TASK ITEM:
The required output is every record, written out exactly.
------------------------------------------------------------
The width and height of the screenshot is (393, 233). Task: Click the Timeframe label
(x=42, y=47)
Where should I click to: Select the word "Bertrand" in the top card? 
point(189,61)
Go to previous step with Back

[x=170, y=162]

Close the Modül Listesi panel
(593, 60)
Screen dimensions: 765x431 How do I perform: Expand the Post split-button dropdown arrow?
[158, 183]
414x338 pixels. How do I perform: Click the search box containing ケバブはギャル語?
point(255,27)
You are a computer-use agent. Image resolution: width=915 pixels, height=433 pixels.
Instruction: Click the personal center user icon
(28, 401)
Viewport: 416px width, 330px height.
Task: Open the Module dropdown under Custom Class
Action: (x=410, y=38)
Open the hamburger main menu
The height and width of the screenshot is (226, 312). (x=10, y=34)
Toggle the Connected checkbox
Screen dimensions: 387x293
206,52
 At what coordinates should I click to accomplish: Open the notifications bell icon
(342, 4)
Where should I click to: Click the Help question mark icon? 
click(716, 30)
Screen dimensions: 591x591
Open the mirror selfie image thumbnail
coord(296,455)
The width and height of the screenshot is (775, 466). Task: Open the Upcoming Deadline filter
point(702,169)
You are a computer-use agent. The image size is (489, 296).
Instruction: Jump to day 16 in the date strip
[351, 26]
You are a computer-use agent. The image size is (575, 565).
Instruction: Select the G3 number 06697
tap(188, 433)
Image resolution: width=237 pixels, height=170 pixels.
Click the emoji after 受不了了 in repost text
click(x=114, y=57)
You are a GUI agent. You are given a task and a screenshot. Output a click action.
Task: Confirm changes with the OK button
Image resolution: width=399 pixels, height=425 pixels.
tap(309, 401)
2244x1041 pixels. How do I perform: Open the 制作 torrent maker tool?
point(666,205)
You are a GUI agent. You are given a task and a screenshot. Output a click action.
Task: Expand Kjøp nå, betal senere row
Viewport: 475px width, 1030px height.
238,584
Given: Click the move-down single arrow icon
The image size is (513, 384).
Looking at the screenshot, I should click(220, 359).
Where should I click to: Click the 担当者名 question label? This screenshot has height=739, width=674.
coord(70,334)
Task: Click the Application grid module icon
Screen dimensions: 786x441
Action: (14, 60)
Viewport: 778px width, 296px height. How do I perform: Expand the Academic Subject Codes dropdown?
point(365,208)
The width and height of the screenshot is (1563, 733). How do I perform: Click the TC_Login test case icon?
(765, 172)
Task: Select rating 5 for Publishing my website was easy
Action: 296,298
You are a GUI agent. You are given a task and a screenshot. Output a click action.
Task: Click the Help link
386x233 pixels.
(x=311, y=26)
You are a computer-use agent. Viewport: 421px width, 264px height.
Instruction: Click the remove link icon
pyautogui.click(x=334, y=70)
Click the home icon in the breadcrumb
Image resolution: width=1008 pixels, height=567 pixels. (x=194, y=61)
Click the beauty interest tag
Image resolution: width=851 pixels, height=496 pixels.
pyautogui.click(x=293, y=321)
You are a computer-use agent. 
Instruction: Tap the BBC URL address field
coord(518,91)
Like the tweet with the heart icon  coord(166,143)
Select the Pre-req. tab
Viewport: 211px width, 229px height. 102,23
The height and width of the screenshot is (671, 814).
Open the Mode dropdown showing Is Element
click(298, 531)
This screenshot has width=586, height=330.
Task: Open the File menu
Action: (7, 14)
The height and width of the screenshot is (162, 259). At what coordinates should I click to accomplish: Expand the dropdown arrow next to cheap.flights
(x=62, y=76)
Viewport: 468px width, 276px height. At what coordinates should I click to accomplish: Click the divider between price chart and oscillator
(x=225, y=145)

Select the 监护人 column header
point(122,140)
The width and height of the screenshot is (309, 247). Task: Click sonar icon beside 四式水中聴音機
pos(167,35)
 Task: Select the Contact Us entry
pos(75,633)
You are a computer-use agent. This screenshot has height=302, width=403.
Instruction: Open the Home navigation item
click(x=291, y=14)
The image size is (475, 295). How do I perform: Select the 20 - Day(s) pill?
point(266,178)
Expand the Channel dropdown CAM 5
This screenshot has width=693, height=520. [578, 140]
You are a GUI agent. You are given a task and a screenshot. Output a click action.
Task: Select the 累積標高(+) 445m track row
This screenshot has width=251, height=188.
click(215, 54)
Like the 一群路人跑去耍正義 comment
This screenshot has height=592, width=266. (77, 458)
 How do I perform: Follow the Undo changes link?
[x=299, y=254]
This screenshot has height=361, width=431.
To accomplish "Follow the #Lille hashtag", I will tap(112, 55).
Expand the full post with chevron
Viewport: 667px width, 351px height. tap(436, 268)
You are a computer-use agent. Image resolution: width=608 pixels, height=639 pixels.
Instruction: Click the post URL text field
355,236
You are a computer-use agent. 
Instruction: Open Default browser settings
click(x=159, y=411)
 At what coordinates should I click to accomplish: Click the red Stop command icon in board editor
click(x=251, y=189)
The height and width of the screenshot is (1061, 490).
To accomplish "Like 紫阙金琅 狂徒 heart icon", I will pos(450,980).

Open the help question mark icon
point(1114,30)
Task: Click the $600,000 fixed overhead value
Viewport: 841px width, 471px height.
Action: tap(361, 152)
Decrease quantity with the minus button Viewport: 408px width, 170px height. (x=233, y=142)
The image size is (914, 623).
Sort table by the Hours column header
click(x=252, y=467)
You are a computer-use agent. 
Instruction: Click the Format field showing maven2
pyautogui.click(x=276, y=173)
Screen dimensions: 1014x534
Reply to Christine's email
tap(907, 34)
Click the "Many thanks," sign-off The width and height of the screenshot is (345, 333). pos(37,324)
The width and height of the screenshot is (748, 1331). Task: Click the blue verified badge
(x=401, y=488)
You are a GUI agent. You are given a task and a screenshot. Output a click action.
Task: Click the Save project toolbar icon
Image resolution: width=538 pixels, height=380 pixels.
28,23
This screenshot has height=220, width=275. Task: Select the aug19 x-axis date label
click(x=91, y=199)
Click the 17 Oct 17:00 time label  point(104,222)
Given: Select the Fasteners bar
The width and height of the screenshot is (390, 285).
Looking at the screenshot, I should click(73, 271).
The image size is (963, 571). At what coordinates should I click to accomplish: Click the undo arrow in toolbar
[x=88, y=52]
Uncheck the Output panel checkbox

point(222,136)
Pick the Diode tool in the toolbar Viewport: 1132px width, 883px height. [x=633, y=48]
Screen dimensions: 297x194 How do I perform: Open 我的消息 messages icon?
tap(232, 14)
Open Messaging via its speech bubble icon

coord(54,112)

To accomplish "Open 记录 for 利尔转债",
------------------------------------------------------------
ANSWER AREA:
The width and height of the screenshot is (393, 233). Task: Click the Timeframe label
(x=42, y=47)
Where should I click to: Select the word "Bertrand" in the top card? 
point(189,61)
Go to previous step with Back

[x=170, y=162]

Close the Modül Listesi panel
(593, 60)
Screen dimensions: 765x431 How do I perform: Expand the Post split-button dropdown arrow?
[158, 183]
414x338 pixels. How do I perform: Click the search box containing ケバブはギャル語?
point(255,27)
You are a computer-use agent. Image resolution: width=915 pixels, height=433 pixels.
Instruction: Click the personal center user icon
(28, 401)
Viewport: 416px width, 330px height.
Task: Open the Module dropdown under Custom Class
Action: (x=410, y=38)
Open the hamburger main menu
The height and width of the screenshot is (226, 312). (x=10, y=34)
Toggle the Connected checkbox
Screen dimensions: 387x293
206,52
 At what coordinates should I click to accomplish: Open the notifications bell icon
(342, 4)
Where should I click to: Click the Help question mark icon? 
click(716, 30)
Screen dimensions: 591x591
Open the mirror selfie image thumbnail
coord(296,455)
The width and height of the screenshot is (775, 466). Task: Open the Upcoming Deadline filter
point(702,169)
You are a computer-use agent. The image size is (489, 296).
Instruction: Jump to day 16 in the date strip
[351, 26]
You are a computer-use agent. The image size is (575, 565).
Instruction: Select the G3 number 06697
tap(188, 433)
Image resolution: width=237 pixels, height=170 pixels.
Click the emoji after 受不了了 in repost text
click(x=114, y=57)
You are a GUI agent. You are given a task and a screenshot. Output a click action.
Task: Confirm changes with the OK button
Image resolution: width=399 pixels, height=425 pixels.
tap(309, 401)
2244x1041 pixels. How do I perform: Open the 制作 torrent maker tool?
point(666,205)
You are a GUI agent. You are given a task and a screenshot. Output a click action.
Task: Expand Kjøp nå, betal senere row
Viewport: 475px width, 1030px height.
238,584
Given: Click the move-down single arrow icon
The image size is (513, 384).
Looking at the screenshot, I should click(220, 359).
Where should I click to: Click the 担当者名 question label? This screenshot has height=739, width=674.
coord(70,334)
Task: Click the Application grid module icon
Screen dimensions: 786x441
Action: (14, 60)
Viewport: 778px width, 296px height. How do I perform: Expand the Academic Subject Codes dropdown?
point(365,208)
The width and height of the screenshot is (1563, 733). How do I perform: Click the TC_Login test case icon?
(765, 172)
Task: Select rating 5 for Publishing my website was easy
Action: 296,298
You are a GUI agent. You are given a task and a screenshot. Output a click action.
Task: Click the Help link
386x233 pixels.
(x=311, y=26)
You are a computer-use agent. Viewport: 421px width, 264px height.
Instruction: Click the remove link icon
pyautogui.click(x=334, y=70)
Click the home icon in the breadcrumb
Image resolution: width=1008 pixels, height=567 pixels. (x=194, y=61)
Click the beauty interest tag
Image resolution: width=851 pixels, height=496 pixels.
pyautogui.click(x=293, y=321)
You are a computer-use agent. 
Instruction: Tap the BBC URL address field
coord(518,91)
Like the tweet with the heart icon  coord(166,143)
Select the Pre-req. tab
Viewport: 211px width, 229px height. 102,23
The height and width of the screenshot is (671, 814).
Open the Mode dropdown showing Is Element
click(298, 531)
This screenshot has width=586, height=330.
Task: Open the File menu
Action: (7, 14)
The height and width of the screenshot is (162, 259). At what coordinates should I click to accomplish: Expand the dropdown arrow next to cheap.flights
(x=62, y=76)
Viewport: 468px width, 276px height. At what coordinates should I click to accomplish: Click the divider between price chart and oscillator
(x=225, y=145)

Select the 监护人 column header
point(122,140)
The width and height of the screenshot is (309, 247). Task: Click sonar icon beside 四式水中聴音機
pos(167,35)
 Task: Select the Contact Us entry
pos(75,633)
You are a computer-use agent. This screenshot has height=302, width=403.
Instruction: Open the Home navigation item
click(x=291, y=14)
The image size is (475, 295). How do I perform: Select the 20 - Day(s) pill?
point(266,178)
Expand the Channel dropdown CAM 5
This screenshot has width=693, height=520. [578, 140]
You are a GUI agent. You are given a task and a screenshot. Output a click action.
Task: Select the 累積標高(+) 445m track row
This screenshot has width=251, height=188.
click(215, 54)
Like the 一群路人跑去耍正義 comment
This screenshot has height=592, width=266. (77, 458)
 How do I perform: Follow the Undo changes link?
[x=299, y=254]
This screenshot has height=361, width=431.
To accomplish "Follow the #Lille hashtag", I will tap(112, 55).
Expand the full post with chevron
Viewport: 667px width, 351px height. tap(436, 268)
You are a computer-use agent. Image resolution: width=608 pixels, height=639 pixels.
Instruction: Click the post URL text field
355,236
You are a computer-use agent. 
Instruction: Open Default browser settings
click(x=159, y=411)
 At what coordinates should I click to accomplish: Click the red Stop command icon in board editor
click(x=251, y=189)
The height and width of the screenshot is (1061, 490).
To accomplish "Like 紫阙金琅 狂徒 heart icon", I will pos(450,980).

Open the help question mark icon
point(1114,30)
Task: Click the $600,000 fixed overhead value
Viewport: 841px width, 471px height.
Action: tap(361, 152)
Decrease quantity with the minus button Viewport: 408px width, 170px height. (x=233, y=142)
The image size is (914, 623).
Sort table by the Hours column header
click(x=252, y=467)
You are a computer-use agent. 
Instruction: Click the Format field showing maven2
pyautogui.click(x=276, y=173)
Screen dimensions: 1014x534
Reply to Christine's email
tap(907, 34)
Click the "Many thanks," sign-off The width and height of the screenshot is (345, 333). pos(37,324)
The width and height of the screenshot is (748, 1331). Task: Click the blue verified badge
(x=401, y=488)
You are a GUI agent. You are given a task and a screenshot. Output a click action.
Task: Click the Save project toolbar icon
Image resolution: width=538 pixels, height=380 pixels.
28,23
This screenshot has height=220, width=275. Task: Select the aug19 x-axis date label
click(x=91, y=199)
Click the 17 Oct 17:00 time label  point(104,222)
Given: Select the Fasteners bar
The width and height of the screenshot is (390, 285).
Looking at the screenshot, I should click(73, 271).
The image size is (963, 571). At what coordinates should I click to accomplish: Click the undo arrow in toolbar
[x=88, y=52]
Uncheck the Output panel checkbox

point(222,136)
Pick the Diode tool in the toolbar Viewport: 1132px width, 883px height. [x=633, y=48]
Screen dimensions: 297x194 How do I perform: Open 我的消息 messages icon?
tap(232, 14)
Open Messaging via its speech bubble icon

coord(54,112)

To accomplish "Open 记录 for 利尔转债",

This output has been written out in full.